What happened next is what I find incredible. The Southwest team of lead flight attendant, captain of the airplane, and ground crew supervisor came together to brainstorm solutions for us. Together they decided to pull the 3 pieces of luggage off the plane and store them in the passenger cabin so Gur could take them directly off the plane. The captain himself went with Gur down into the belly of the aircraft to get the luggage from the hold. The rarity of this situation was highlighted when the captain initially directed the jet bridge to the wrong part of the plane, apologizing, “Sorry, I don’t come down here very much.” He then walked Gur all the way out to security to fast-track the process of clearing security again with the previously checked luggage. One of the bags was too wide to roll in the aisle of the plane so the flight attendant pushed it cross-ways all the way to the back of the plane. They let us pre-board so we could make sure we had luggage space and so we could sit near the front of the plane. In the air, the flight attendant and captain – from the cockpit – researched gate numbers and logistics for when we arrived, keeping us informed throughout the flight. When we landed, Gur made a break for the gate while I stayed to get the large bag that had been stored in the back. The flight attendant helped me carry it cross-ways all the way to the front of the plane and then the captain took the bag and walked with me all the way to the departure gate, where he helped us navigate the conversation with the other airline’s gate agent.
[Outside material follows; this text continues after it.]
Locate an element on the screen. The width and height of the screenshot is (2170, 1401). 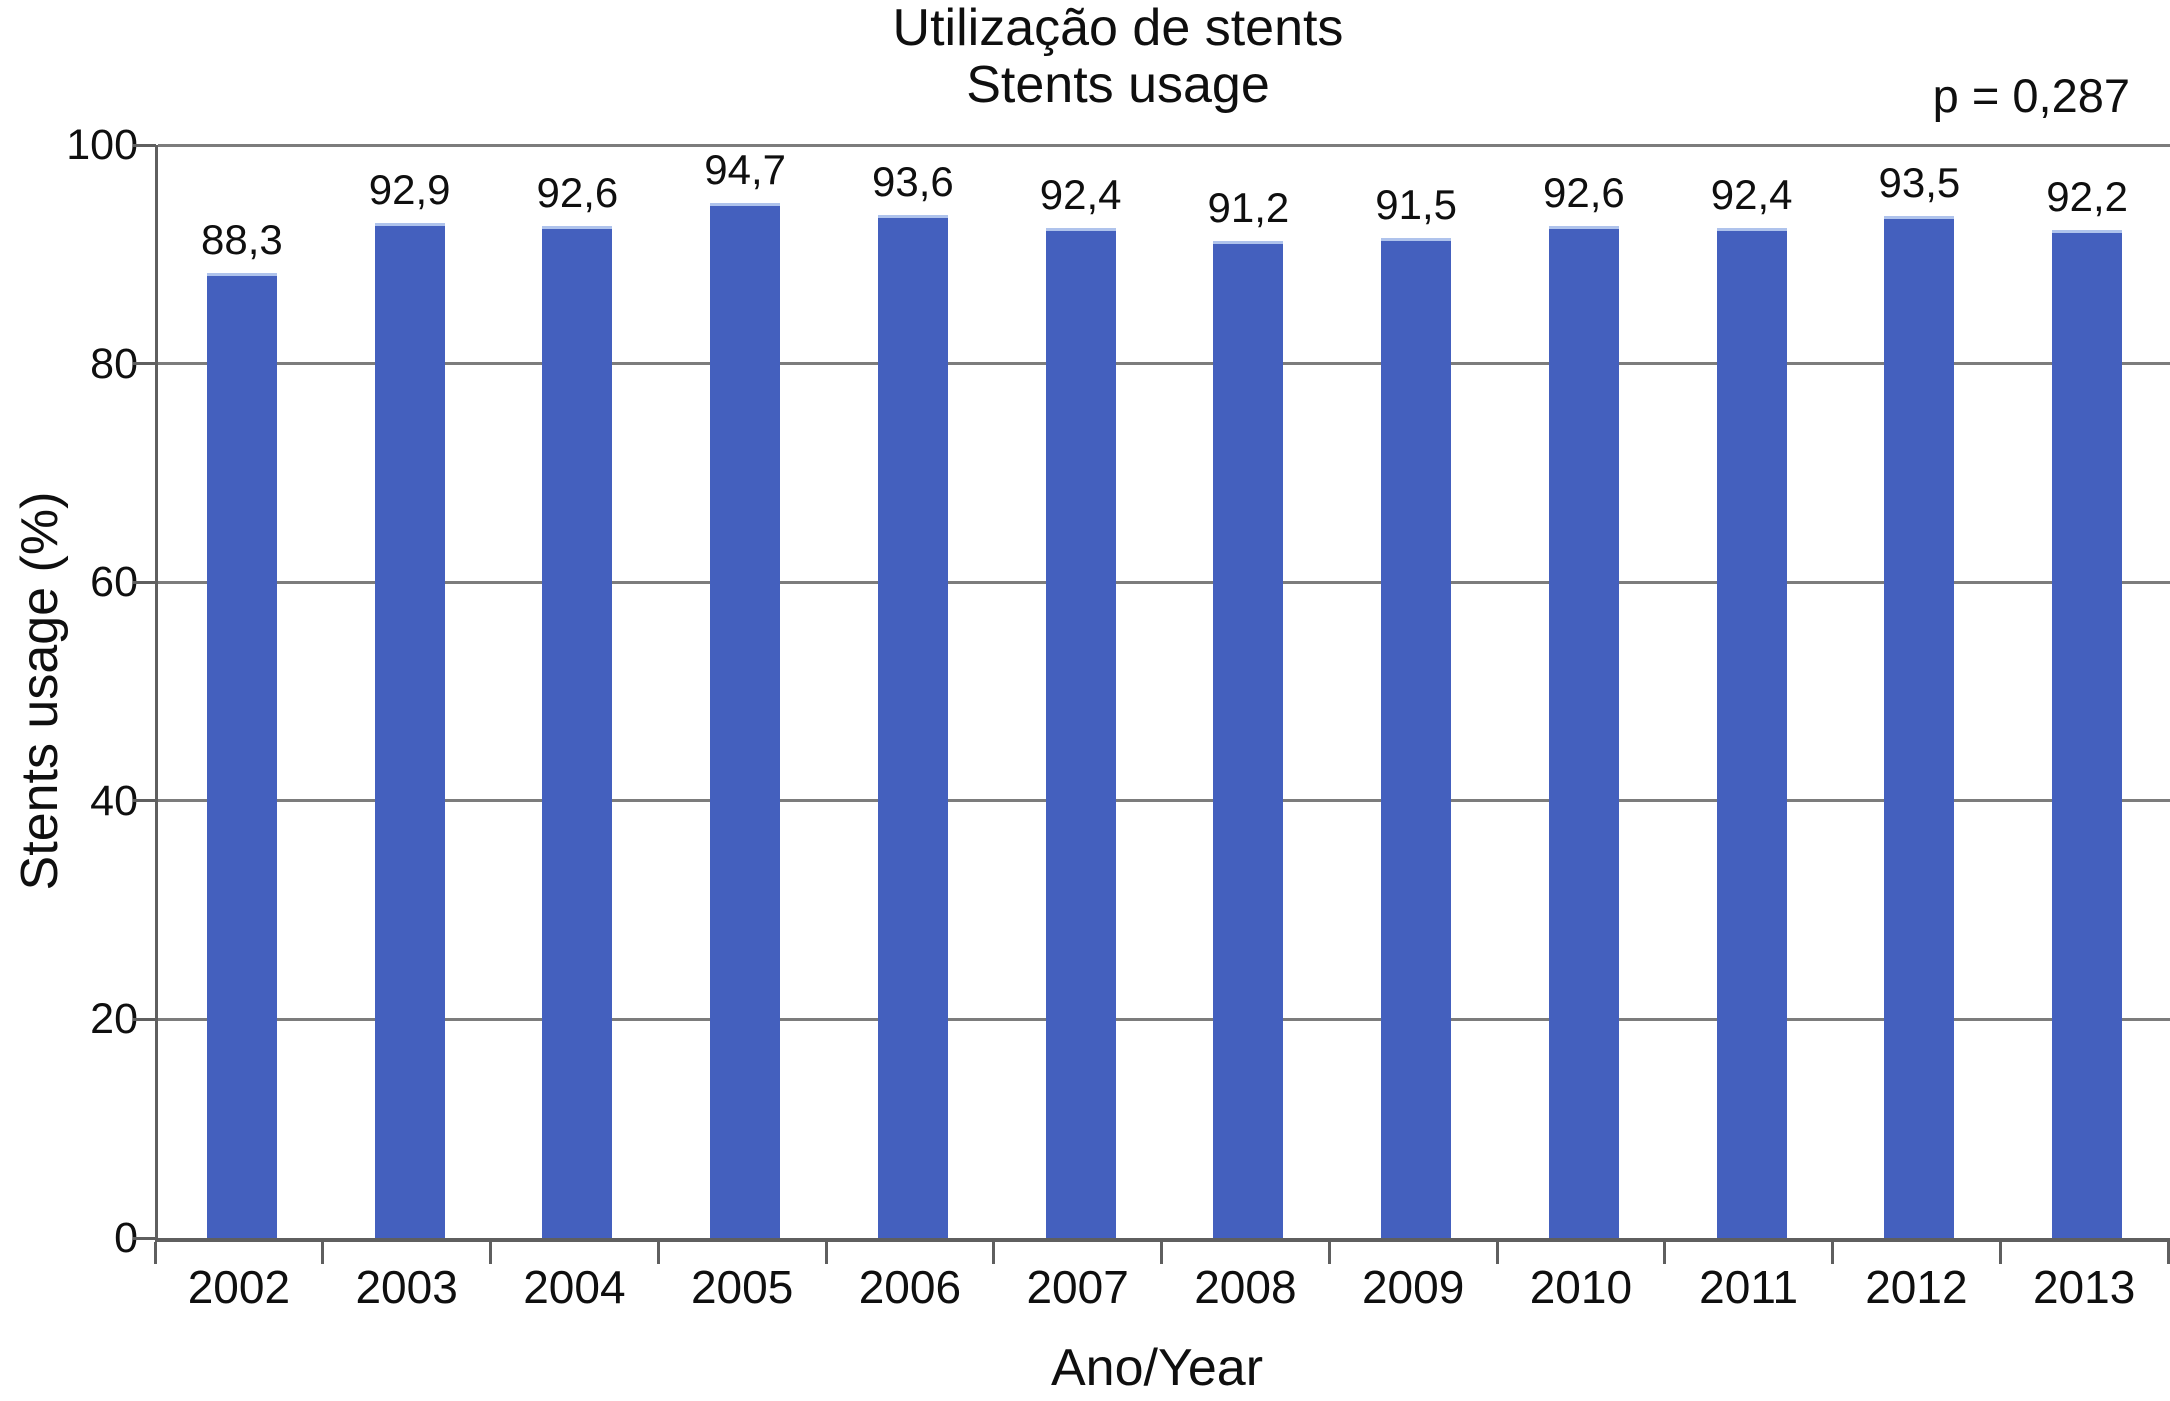
x-tick-label: 2007 is located at coordinates (1078, 1287).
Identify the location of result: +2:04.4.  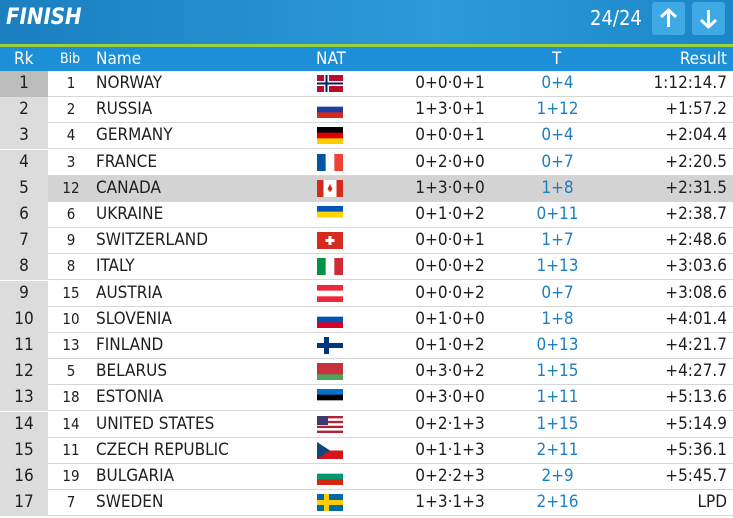
(696, 136).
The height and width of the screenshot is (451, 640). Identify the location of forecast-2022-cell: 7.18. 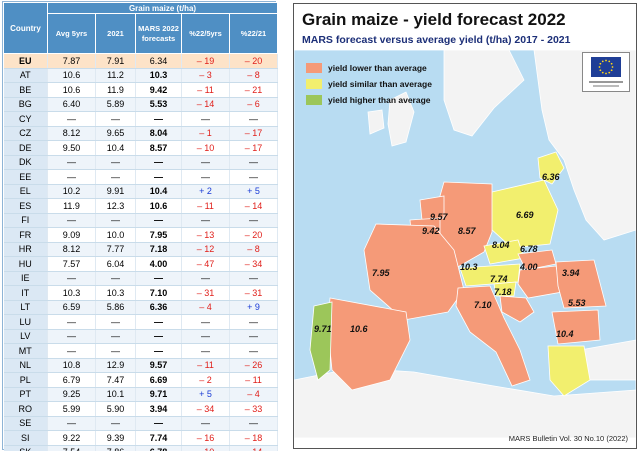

Throughout this entire process, Gur and I kept looking at each other with disbelief. In his words, “I am in awe.” We are not sentimental people but our hearts were in our throats. When you travel often, it’s easy to take a clinical and sometimes cynical view of the airlines. You tend to accept the constraints they impose – show up an hour before your flight, bring a maximum of 2 carry-ons, make sure your luggage doesn’t exceed weight restrictions, and follow the established process – as the business bargain to get from your point A to point B. They might serve you drinks on the plane as part of this bargain but there’s no real “relationship” – if the airline goes bankrupt, your first thought is “So what happens to my miles?”
It’s shocking when an airline – or in truth, the employees of an airline – treats you in a deeply humane fashion. The kindness, the interest in us as individuals, and empathy for our situation – it felt like the hospitality of a family. It reminds me that while the term “hospitality” has been hijacked to refer to a large commercial industry, it originally meant the relationship between a guest and a host. There are still places in the world where being a guest holds special meaning, as sacred or under special protection.
It would have been easy for Southwest Airlines' employees to shrug at our problems, and say - as other airlines do - "Weather delays, can't be helped. That's not our problem." But they didn't. Instead, they felt a call to action. Southwest is not a small company, and that there is a culture and space inside that prioritizes hospitality over rules – this was a concerted team effort, not a one-off happenstance – stretches my idea of what is possible. Our understanding of things is grounded in the metaphors we use, and too long has the machine been the metaphor for the large corporation. It’s gotten to the point where we automatically think of corporations as cold and calculating – as inherently and unchangeably so. But as someone once told me, “There is what is, but there is also what could be.”